[Data listing — start]
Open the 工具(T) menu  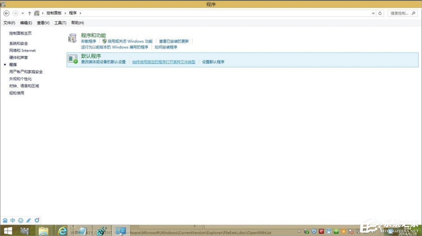(x=60, y=23)
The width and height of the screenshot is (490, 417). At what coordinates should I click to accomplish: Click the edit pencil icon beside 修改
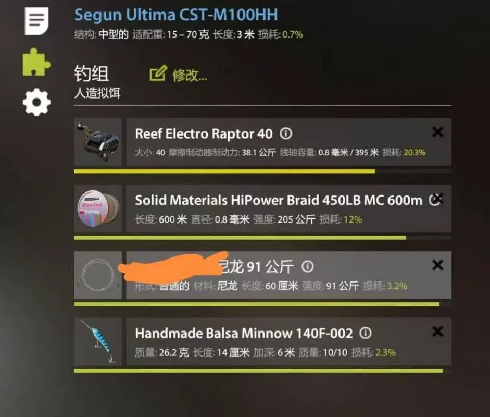[x=158, y=73]
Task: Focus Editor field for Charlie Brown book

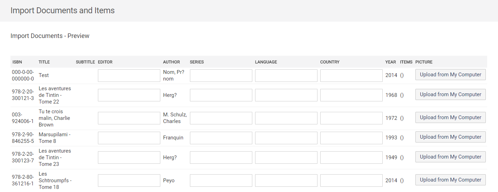Action: 129,118
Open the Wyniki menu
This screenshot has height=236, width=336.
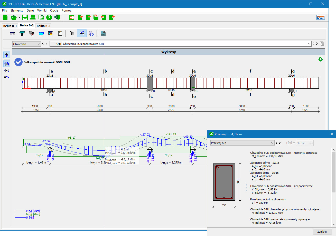pos(42,11)
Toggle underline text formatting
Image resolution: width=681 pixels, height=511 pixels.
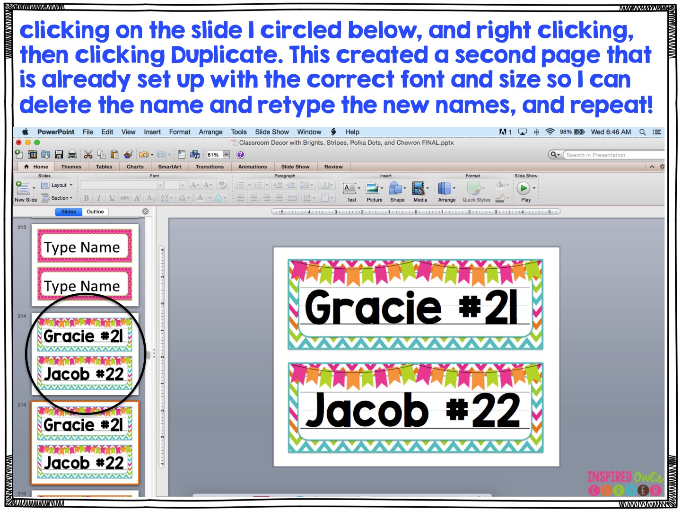point(111,198)
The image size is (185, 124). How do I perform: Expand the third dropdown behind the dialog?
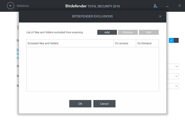click(177, 86)
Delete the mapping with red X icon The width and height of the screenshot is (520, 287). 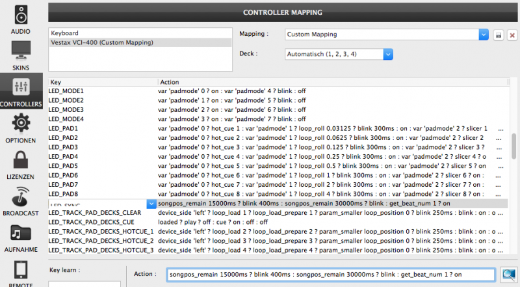pyautogui.click(x=512, y=34)
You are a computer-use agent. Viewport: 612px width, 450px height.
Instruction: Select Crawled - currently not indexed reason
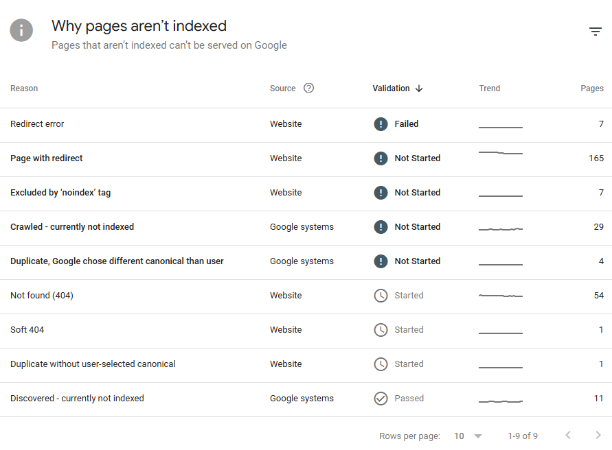point(72,227)
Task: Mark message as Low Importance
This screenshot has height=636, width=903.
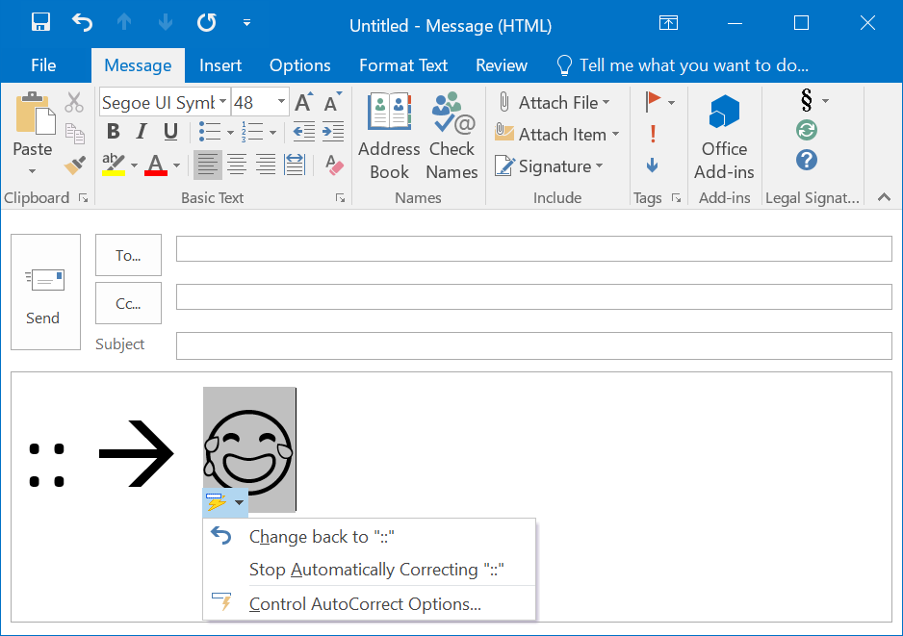Action: pos(653,165)
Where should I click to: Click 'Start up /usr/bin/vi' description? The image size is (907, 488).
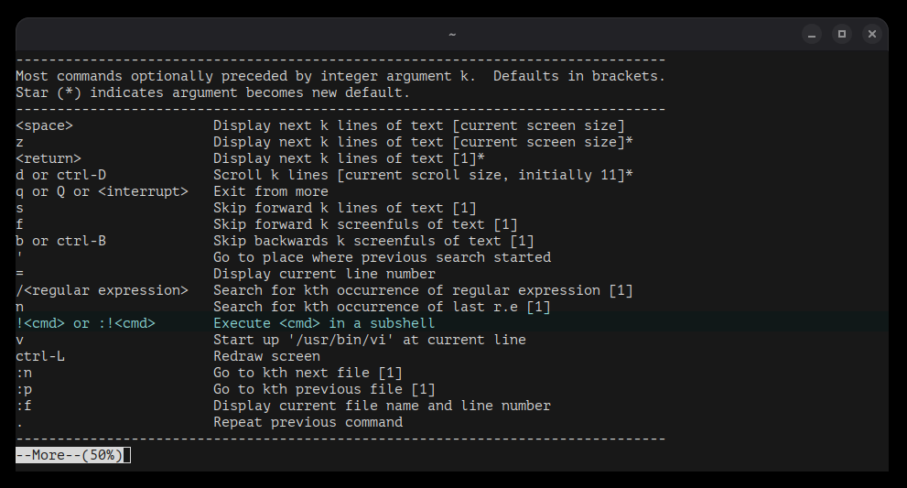[369, 340]
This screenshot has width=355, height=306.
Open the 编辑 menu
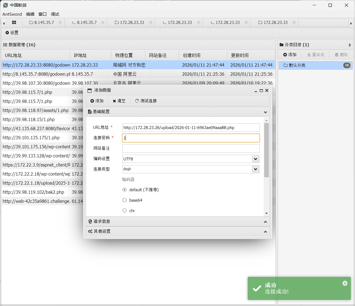point(30,14)
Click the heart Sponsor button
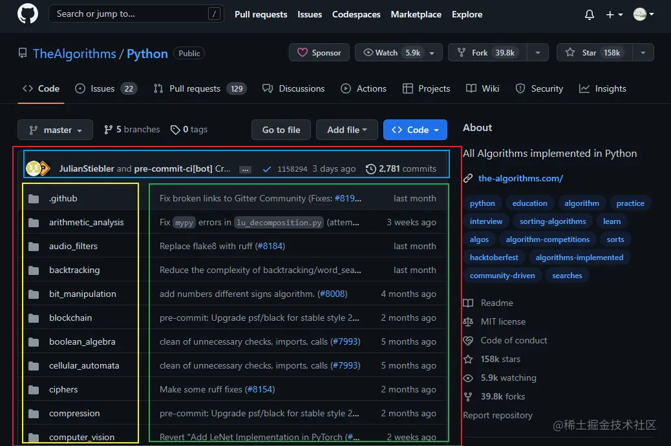This screenshot has height=446, width=671. 319,53
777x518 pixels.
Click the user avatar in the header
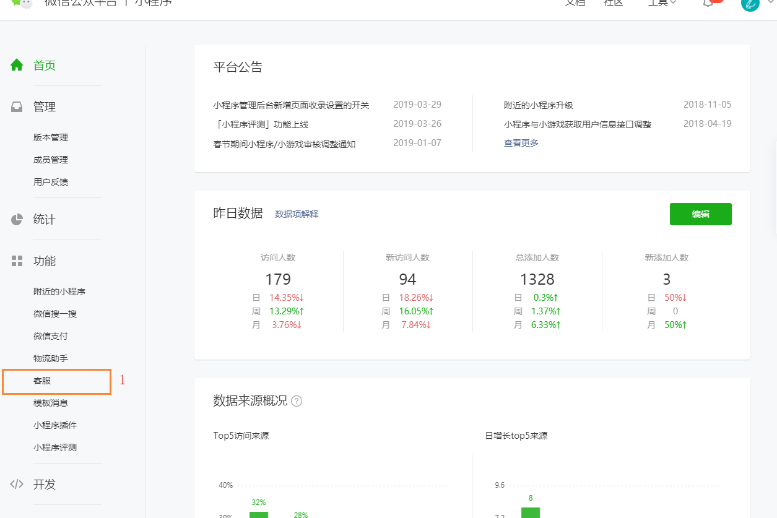(750, 4)
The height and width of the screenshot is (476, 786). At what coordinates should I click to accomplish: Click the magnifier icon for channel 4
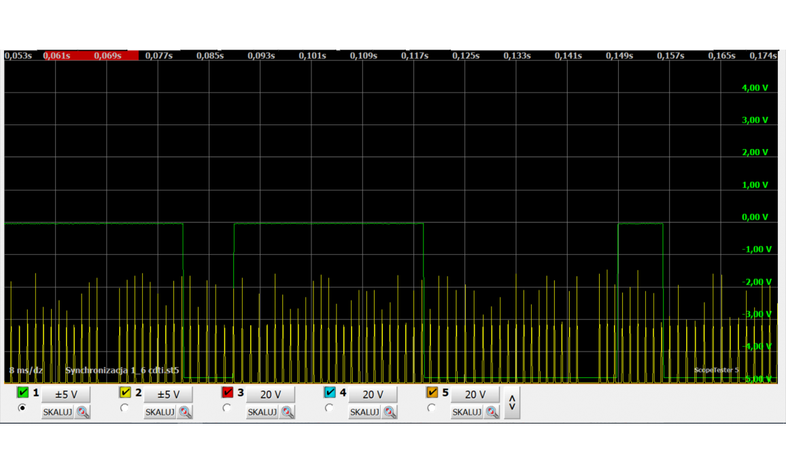[390, 412]
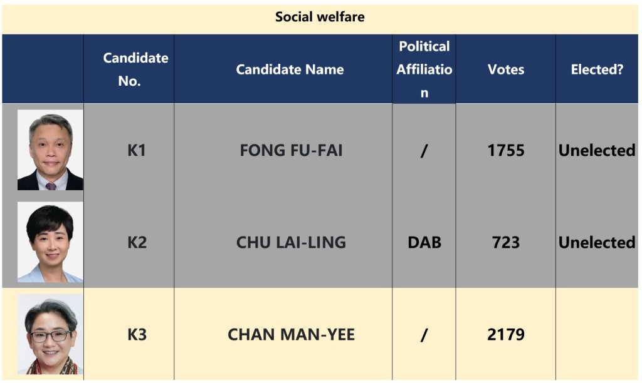The height and width of the screenshot is (383, 642).
Task: Click the name CHAN MAN-YEE
Action: point(291,334)
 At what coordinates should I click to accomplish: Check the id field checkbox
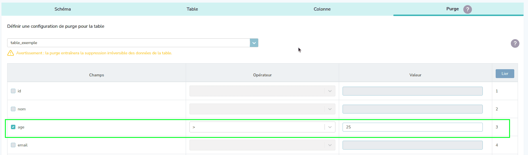click(13, 91)
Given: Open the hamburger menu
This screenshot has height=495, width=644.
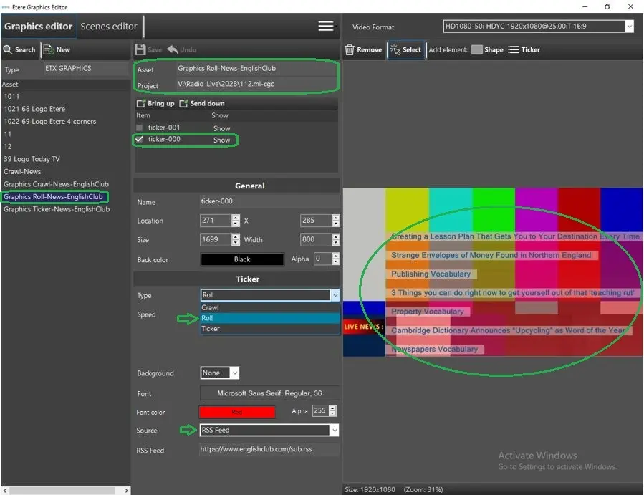Looking at the screenshot, I should tap(326, 26).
[Data listing — finish]
Repeat exactly the line containing "The height and width of the screenshot is (476, 786)." and every line after it through the end of the records, and nothing else. Leave the pictures out.

**Exercise result**
The height and width of the screenshot is (476, 786). At what coordinates should I click to accomplish: Click the magnifier icon for channel 4
[390, 412]
The height and width of the screenshot is (383, 642).
Task: Click the name CHAN MAN-YEE
Action: point(291,334)
 At what coordinates should I click to accomplish: Check the id field checkbox
click(13, 91)
Given: Open the hamburger menu
This screenshot has height=495, width=644.
Looking at the screenshot, I should tap(326, 26).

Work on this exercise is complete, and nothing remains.